## TRY IT
Give again, word for word, every line in the entries below from the line with "Homepage-Erstellung Flensburg (279, 852)" up to and including the line with "Firmen Website erstellen Lübeck (986, 1226)", and no other line.

## Items from a dataset
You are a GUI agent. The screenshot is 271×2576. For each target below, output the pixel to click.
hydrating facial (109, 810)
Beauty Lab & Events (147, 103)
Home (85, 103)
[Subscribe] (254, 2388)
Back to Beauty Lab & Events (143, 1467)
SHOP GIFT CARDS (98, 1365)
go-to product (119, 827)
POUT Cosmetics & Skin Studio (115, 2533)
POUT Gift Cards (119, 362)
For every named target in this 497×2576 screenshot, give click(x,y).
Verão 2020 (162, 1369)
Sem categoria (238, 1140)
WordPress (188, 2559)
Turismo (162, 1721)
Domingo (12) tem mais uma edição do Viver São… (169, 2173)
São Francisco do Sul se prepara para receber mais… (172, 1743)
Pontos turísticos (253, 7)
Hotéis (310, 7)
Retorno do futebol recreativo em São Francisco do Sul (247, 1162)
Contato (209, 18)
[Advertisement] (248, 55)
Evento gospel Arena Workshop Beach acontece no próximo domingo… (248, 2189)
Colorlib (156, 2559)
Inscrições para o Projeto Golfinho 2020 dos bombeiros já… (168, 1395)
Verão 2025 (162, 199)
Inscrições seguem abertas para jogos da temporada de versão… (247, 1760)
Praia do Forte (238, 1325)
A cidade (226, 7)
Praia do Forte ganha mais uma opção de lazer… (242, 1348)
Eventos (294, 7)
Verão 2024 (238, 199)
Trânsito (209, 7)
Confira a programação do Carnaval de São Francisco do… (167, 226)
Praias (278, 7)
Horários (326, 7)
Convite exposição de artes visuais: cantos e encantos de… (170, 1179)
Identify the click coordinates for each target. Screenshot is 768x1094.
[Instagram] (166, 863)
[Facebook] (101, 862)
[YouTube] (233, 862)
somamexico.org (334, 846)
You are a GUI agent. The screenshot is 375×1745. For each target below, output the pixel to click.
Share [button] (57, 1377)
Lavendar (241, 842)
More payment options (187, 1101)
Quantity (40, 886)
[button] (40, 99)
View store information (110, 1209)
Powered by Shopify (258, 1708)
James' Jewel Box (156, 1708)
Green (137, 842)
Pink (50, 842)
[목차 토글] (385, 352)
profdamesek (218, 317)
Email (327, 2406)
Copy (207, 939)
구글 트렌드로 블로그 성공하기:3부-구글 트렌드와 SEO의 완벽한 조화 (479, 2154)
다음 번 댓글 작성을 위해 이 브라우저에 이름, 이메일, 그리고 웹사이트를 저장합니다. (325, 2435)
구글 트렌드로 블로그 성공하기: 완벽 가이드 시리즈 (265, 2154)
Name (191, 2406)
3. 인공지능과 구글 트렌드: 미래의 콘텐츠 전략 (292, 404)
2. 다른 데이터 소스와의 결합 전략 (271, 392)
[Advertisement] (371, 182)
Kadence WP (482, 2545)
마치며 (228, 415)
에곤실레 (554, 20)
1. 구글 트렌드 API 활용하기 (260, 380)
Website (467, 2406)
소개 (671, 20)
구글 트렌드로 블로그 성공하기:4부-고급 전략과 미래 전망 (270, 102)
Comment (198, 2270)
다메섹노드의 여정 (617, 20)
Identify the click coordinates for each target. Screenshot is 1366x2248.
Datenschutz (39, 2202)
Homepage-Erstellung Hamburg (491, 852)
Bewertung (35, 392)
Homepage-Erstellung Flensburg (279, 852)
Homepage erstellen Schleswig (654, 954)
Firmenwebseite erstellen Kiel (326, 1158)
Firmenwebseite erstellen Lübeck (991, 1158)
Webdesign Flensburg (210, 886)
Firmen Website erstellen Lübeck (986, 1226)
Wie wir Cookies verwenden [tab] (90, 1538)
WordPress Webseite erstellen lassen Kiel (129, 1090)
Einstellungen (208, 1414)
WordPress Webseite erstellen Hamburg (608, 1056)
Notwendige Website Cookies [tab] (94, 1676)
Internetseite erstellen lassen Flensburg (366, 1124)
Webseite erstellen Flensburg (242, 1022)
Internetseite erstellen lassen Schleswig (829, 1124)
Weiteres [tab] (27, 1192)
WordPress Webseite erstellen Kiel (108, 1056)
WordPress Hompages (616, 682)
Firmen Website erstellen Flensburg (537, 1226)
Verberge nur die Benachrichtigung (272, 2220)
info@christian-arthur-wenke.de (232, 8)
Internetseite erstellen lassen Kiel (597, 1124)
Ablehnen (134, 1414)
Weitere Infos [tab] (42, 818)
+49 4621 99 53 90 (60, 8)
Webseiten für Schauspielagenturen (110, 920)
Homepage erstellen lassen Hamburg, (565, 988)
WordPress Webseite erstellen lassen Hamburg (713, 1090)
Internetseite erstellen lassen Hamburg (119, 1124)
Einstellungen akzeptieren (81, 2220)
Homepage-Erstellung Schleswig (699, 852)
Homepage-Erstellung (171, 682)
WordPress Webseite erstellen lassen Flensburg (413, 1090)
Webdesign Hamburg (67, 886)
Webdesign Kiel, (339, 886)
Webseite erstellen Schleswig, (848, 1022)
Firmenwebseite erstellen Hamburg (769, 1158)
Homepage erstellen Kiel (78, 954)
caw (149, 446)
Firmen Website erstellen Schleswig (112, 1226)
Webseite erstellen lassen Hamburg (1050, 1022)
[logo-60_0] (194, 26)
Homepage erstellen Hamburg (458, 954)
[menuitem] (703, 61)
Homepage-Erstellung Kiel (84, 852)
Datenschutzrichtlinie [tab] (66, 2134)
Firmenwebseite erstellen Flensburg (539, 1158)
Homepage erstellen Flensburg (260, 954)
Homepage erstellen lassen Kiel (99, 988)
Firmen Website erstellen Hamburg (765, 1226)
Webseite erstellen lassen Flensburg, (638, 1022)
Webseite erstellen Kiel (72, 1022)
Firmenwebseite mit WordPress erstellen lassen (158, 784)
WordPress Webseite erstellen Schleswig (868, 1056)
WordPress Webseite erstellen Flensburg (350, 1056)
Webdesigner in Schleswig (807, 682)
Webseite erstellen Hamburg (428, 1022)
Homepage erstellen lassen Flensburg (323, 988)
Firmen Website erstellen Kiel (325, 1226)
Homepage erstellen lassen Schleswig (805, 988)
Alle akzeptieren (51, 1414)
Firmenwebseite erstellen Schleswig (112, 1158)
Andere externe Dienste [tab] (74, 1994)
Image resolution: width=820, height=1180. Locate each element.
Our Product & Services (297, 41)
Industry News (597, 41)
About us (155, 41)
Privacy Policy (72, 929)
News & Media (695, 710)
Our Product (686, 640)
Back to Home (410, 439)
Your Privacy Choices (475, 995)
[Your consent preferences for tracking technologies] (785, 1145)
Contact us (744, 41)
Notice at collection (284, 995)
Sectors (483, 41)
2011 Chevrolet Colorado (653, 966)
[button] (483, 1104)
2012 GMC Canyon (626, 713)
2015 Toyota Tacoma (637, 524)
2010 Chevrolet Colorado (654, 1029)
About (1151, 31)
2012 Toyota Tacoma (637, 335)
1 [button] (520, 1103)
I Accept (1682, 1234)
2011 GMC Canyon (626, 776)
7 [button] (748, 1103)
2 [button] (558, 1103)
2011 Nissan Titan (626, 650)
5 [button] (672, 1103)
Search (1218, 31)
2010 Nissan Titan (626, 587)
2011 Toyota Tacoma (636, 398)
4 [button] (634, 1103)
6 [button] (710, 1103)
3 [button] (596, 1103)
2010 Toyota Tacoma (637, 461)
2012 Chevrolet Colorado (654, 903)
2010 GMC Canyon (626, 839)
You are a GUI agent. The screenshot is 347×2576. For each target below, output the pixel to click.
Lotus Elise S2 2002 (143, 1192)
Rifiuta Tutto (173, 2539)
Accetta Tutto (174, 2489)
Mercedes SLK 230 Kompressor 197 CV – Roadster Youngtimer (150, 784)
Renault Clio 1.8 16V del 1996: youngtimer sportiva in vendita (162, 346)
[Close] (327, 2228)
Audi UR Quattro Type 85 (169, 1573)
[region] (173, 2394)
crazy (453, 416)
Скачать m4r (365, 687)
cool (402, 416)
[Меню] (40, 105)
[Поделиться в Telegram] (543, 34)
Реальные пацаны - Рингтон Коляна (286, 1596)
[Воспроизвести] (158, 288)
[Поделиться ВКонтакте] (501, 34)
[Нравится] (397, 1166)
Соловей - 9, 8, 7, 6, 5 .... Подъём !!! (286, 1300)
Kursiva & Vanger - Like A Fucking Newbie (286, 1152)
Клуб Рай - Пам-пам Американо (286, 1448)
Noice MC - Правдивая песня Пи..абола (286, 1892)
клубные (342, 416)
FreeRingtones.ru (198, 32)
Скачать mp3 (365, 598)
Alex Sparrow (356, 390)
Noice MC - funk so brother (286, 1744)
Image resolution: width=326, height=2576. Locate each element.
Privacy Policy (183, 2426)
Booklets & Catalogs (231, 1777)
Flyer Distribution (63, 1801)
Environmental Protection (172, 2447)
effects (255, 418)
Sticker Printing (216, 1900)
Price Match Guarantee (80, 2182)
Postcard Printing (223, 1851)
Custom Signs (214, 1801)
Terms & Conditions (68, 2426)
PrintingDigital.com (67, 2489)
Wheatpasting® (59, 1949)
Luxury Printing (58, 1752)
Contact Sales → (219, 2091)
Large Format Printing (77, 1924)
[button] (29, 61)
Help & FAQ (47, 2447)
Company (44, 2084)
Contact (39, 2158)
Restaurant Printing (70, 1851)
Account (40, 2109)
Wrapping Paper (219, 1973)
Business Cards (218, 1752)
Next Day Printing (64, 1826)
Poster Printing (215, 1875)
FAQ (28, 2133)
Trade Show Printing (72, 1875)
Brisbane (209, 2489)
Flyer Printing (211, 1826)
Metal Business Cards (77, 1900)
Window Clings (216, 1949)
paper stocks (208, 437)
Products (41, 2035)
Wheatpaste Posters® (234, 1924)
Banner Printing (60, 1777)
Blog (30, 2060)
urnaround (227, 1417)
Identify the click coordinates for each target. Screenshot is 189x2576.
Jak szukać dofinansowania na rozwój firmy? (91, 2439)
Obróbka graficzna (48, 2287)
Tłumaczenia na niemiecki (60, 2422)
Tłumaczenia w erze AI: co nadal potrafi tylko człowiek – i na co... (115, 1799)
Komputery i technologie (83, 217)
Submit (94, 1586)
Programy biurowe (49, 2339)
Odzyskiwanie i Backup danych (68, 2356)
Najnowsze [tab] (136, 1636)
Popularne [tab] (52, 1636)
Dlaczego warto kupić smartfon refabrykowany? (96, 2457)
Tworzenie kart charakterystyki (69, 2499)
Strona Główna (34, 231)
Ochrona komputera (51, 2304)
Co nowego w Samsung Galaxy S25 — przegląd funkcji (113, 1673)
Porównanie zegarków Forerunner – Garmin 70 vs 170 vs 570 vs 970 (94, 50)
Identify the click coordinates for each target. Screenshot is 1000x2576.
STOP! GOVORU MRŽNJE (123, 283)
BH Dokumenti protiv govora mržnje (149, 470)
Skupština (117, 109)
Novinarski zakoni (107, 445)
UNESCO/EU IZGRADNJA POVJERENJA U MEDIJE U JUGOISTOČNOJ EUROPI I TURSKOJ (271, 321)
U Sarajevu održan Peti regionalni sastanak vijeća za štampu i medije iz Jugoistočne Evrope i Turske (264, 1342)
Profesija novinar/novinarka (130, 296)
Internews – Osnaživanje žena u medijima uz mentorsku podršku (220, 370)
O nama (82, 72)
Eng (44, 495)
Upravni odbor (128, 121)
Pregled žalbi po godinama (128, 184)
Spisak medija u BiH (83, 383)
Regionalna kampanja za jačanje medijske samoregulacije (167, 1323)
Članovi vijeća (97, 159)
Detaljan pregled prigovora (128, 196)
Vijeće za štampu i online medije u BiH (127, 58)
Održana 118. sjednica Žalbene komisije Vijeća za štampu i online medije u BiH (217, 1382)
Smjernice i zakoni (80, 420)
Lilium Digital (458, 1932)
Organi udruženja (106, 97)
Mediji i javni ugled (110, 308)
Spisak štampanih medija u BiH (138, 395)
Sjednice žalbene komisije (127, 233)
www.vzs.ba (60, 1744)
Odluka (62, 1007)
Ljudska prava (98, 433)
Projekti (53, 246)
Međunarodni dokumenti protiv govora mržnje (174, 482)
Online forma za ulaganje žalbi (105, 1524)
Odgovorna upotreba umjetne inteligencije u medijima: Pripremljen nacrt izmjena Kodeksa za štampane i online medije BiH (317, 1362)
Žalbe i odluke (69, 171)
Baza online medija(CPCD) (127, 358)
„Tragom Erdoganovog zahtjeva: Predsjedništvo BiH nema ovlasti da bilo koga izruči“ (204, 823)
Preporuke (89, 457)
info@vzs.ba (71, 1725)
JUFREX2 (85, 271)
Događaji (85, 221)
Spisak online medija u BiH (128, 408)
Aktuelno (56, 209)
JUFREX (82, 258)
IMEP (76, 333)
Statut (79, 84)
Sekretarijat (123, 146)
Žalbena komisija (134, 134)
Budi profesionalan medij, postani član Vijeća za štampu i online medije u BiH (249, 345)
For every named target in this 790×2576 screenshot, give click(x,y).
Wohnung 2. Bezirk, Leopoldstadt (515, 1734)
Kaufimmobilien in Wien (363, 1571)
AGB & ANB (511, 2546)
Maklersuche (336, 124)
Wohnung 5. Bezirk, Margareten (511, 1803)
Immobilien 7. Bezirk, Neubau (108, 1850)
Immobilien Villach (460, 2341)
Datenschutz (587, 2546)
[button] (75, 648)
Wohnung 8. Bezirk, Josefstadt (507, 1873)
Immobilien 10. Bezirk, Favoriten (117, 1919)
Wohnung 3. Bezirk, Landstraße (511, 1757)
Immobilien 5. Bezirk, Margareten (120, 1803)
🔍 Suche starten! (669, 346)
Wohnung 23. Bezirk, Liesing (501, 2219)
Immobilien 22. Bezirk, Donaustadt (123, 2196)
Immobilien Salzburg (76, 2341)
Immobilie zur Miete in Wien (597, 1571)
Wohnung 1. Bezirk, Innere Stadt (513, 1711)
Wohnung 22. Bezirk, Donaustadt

## FINISHED EXERCISE
Homepage-Erstellung Flensburg (279, 852)
Homepage erstellen Schleswig (654, 954)
Firmenwebseite erstellen Kiel (326, 1158)
Firmenwebseite erstellen Lübeck (991, 1158)
Webdesign Flensburg (210, 886)
Firmen Website erstellen Lübeck (986, 1226)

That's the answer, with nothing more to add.